Job Description

Job Summary

We are seeking a highly skilled Site Reliability Engineer (SRE) with strong expertise in AI-driven operations, automation, and cloud platforms. The ideal candidate will be responsible for ensuring high availability, performance, scalability, and reliability of mission-critical systems while leveraging AI/ML and automation tools to enhance operational efficiency and incident management.

Key Responsibilities

Reliability & Operations

Ensure high availability, scalability, and performance of production systems.
Define and manage SLIs, SLOs, and SLAs.
Perform root cause analysis (RCA) and implement preventive measures.
Manage incident response, problem management, and postmortems.

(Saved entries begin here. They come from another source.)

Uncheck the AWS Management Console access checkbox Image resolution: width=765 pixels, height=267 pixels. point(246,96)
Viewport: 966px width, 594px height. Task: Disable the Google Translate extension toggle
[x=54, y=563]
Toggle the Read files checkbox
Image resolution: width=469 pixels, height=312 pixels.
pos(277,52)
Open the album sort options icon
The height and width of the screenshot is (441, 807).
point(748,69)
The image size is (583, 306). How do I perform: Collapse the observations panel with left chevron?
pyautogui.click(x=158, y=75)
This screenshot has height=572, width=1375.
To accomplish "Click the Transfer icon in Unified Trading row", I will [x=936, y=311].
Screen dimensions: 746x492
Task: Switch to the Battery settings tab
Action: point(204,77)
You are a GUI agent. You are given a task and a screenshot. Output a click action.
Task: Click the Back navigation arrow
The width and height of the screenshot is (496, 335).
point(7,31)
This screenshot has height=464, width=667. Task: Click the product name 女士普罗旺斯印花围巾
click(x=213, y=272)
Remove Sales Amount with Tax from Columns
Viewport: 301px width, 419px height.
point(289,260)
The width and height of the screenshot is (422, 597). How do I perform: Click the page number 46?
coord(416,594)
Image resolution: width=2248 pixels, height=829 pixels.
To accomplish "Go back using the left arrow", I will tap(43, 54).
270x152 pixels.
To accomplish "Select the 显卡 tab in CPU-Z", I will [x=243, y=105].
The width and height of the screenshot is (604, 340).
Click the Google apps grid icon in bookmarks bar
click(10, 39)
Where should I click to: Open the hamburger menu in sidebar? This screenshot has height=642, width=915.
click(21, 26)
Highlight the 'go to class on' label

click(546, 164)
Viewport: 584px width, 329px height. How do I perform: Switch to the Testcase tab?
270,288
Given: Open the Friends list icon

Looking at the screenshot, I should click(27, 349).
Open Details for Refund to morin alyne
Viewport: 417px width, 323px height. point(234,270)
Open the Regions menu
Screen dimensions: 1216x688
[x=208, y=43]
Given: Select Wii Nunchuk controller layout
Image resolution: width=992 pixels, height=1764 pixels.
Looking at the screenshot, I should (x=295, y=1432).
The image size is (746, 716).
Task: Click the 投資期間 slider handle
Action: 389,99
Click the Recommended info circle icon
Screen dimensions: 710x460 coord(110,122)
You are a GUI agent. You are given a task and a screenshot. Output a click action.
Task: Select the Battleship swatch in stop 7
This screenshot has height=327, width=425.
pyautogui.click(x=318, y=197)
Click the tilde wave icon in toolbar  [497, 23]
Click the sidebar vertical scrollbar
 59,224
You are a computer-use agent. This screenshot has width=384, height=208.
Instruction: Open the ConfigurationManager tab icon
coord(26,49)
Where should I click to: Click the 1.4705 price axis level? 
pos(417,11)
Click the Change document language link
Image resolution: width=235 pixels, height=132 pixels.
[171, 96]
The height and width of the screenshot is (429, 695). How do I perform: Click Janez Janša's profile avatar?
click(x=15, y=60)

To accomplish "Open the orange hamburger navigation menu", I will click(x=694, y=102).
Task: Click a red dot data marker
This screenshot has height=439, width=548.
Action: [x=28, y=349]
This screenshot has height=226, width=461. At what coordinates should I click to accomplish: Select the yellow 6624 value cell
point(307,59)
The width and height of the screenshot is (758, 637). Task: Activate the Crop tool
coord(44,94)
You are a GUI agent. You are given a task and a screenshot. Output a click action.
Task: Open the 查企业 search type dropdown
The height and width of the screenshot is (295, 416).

Automation & AI Integration

Design and implement AI-driven monitoring, alerting, and anomaly detection solutions.
Automate repetitive operational tasks using scripts, workflows, and orchestration tools.
Leverage AIOps platforms to predict and prevent incidents.
Build self-healing systems using automation frameworks.

Cloud & Infrastructure

Manage and optimize infrastructure on cloud platforms (GCP/AWS/Azure).
Implement Infrastructure as Code (IaC) using tools like Terraform or CloudFormation.
Ensure resilience, failover strategies, and disaster recovery readiness.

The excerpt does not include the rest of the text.